(Collected data entries)
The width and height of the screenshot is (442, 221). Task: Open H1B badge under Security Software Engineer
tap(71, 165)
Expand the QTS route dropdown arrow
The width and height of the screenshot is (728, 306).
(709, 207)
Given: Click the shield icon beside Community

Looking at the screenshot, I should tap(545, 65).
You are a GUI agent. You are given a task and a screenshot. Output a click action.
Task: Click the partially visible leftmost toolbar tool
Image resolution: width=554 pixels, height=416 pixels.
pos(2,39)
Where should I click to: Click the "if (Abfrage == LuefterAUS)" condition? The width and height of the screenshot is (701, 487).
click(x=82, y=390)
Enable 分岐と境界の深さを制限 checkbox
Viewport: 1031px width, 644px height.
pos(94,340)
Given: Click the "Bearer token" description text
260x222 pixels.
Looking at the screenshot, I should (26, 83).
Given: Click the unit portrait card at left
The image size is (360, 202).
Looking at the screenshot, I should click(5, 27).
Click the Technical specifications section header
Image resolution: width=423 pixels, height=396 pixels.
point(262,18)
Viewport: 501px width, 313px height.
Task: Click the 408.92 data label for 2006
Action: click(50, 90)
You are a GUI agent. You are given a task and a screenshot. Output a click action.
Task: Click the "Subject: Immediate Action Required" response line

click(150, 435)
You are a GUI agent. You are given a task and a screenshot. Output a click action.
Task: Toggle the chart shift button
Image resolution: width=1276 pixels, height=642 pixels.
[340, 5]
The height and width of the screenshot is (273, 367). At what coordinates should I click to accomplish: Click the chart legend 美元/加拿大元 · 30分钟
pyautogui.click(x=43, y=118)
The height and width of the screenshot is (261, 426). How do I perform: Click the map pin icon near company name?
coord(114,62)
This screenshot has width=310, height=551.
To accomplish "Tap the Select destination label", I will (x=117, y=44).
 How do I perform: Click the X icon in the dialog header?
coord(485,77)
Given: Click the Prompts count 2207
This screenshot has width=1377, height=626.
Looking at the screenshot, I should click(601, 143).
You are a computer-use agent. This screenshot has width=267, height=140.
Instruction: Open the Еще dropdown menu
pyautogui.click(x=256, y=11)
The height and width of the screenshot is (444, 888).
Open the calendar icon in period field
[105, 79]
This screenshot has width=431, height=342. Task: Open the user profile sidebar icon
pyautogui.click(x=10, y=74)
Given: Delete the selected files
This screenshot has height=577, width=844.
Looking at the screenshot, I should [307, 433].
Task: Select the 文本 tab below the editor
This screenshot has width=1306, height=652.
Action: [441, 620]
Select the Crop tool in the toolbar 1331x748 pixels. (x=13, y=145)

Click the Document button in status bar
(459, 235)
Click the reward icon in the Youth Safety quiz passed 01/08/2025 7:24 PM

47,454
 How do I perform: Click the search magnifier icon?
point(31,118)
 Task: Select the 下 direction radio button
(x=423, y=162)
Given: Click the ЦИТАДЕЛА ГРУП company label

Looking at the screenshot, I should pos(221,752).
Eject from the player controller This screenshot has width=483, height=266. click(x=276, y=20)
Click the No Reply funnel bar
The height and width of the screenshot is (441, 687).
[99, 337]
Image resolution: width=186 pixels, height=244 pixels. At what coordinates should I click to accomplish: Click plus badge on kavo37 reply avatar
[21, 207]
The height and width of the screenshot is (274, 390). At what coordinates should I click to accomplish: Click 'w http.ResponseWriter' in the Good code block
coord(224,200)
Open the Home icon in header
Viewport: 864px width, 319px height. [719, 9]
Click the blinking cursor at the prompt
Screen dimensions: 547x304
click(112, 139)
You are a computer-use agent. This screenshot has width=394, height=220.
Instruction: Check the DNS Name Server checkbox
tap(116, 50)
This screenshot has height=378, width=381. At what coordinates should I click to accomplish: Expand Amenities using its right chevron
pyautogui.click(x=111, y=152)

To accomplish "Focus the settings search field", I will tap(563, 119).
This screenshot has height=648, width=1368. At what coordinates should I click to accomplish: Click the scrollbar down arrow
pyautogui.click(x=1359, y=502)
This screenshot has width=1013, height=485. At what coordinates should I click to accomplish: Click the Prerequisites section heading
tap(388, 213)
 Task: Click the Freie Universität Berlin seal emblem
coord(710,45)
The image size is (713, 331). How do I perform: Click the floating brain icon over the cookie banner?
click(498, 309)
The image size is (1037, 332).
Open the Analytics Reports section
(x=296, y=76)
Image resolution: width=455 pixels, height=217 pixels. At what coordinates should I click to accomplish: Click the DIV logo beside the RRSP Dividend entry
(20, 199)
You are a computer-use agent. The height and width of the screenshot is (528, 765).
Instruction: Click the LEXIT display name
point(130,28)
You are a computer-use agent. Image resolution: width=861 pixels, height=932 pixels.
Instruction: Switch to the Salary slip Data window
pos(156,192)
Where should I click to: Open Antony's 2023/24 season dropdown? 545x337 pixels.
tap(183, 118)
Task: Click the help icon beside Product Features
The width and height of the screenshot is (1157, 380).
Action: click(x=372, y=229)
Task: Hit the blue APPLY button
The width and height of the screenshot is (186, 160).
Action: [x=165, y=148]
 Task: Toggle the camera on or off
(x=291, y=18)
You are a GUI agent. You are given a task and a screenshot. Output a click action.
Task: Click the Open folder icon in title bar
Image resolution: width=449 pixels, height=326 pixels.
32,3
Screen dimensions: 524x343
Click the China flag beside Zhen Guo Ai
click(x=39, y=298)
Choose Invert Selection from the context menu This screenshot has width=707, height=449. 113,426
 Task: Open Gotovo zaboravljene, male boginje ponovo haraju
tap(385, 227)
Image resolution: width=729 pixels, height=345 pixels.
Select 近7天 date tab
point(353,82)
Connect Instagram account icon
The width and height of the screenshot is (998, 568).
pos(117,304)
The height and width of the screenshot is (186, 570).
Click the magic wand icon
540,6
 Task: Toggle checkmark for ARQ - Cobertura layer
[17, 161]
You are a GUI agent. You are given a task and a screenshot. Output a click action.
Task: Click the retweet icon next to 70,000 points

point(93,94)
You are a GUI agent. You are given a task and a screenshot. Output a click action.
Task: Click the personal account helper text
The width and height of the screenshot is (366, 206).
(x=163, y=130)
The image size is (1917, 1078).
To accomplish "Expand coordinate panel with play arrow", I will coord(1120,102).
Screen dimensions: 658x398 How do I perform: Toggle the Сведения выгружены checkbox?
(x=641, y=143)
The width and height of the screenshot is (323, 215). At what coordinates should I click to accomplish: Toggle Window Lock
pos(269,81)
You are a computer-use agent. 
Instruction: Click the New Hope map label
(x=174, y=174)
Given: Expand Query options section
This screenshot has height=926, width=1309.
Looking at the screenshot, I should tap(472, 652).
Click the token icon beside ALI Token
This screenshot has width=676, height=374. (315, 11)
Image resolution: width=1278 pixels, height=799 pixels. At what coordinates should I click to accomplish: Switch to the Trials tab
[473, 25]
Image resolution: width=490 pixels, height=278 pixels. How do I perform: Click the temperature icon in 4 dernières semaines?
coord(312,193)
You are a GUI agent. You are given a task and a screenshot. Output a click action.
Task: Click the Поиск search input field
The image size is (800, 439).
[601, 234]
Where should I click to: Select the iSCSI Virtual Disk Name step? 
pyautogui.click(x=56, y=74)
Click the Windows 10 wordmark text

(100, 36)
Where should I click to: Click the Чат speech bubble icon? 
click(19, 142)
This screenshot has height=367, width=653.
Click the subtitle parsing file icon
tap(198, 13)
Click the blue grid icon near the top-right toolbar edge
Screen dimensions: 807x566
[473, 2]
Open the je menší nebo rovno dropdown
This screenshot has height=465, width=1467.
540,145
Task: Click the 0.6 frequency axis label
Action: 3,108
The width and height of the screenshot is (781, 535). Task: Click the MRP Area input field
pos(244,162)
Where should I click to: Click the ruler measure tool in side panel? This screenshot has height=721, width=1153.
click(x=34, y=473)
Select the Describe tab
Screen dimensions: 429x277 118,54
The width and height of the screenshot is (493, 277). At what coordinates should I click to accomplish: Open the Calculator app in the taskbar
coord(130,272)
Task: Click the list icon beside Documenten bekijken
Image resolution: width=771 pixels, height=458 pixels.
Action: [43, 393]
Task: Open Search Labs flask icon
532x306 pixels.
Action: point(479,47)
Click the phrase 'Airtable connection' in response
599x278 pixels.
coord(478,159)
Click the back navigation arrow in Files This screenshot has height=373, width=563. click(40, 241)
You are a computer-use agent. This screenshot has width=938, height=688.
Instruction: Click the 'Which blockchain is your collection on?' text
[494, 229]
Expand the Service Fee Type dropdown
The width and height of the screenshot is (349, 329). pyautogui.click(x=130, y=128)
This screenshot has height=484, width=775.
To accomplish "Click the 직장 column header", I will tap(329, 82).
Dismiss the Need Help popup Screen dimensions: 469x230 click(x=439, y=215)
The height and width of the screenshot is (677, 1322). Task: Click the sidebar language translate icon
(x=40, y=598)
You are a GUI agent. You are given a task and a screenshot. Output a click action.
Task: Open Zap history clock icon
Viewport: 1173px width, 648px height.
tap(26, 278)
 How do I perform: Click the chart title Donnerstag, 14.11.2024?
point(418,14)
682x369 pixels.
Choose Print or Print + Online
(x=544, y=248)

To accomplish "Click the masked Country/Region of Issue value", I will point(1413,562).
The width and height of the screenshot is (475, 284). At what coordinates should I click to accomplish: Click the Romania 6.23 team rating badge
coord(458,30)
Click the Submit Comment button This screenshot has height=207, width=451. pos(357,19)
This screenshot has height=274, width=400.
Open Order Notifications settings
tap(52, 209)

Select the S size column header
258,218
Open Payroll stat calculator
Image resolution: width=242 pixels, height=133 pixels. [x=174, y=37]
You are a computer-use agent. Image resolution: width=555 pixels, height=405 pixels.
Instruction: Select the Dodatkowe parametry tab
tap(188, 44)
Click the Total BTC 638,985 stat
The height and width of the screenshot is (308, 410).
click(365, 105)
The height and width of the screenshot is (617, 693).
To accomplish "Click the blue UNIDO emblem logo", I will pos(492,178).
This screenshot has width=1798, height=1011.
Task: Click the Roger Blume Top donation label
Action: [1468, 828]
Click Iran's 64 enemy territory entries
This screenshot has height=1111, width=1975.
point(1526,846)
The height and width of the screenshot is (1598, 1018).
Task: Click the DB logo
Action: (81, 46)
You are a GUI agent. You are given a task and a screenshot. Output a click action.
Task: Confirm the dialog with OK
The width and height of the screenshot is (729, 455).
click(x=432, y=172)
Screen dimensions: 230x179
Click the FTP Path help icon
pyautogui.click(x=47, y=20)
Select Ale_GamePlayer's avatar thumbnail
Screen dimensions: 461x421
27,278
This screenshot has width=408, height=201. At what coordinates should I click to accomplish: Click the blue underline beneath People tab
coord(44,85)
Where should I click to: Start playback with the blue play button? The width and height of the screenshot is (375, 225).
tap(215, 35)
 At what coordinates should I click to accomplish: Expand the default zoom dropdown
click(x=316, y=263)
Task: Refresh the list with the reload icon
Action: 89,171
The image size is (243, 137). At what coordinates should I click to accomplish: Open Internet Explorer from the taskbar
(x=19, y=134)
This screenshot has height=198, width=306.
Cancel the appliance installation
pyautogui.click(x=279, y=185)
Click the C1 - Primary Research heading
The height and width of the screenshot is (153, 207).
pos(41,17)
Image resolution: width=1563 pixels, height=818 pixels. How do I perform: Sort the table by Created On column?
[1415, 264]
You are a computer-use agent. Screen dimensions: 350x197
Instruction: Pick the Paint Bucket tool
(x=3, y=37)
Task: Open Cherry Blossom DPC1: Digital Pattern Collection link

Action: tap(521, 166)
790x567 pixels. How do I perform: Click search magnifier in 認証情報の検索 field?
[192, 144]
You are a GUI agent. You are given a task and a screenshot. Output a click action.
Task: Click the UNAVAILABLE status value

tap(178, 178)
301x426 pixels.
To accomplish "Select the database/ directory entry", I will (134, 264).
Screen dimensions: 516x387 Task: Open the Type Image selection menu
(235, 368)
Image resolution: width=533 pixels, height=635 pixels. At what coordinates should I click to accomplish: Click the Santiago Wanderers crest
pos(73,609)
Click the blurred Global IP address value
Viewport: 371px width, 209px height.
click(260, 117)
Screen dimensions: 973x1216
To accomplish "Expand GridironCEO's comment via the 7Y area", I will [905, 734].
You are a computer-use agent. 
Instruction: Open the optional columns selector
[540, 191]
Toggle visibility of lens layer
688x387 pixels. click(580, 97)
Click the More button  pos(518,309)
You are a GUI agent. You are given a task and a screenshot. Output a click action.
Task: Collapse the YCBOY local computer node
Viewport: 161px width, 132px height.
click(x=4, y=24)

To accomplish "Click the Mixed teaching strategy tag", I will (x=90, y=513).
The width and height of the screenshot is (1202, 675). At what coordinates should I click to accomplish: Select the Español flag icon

> ASSIGNED TASK
When you find a line in the records that contains the word "computer", copy it.

> ANSWER TO THIS TASK
You are a computer-use agent. This screenshot has width=267, height=140.
You are a computer-use agent. This screenshot has width=394, height=220.
You are a computer-use agent. The height and width of the screenshot is (528, 765).
You are a computer-use agent. Image resolution: width=861 pixels, height=932 pixels.
You are a computer-use agent. 
You are a computer-use agent. This screenshot has width=938, height=688.
You are a computer-use agent. Image resolution: width=555 pixels, height=405 pixels.
You are a computer-use agent. Screen dimensions: 350x197
You are a computer-use agent. 
Task: Collapse the YCBOY local computer node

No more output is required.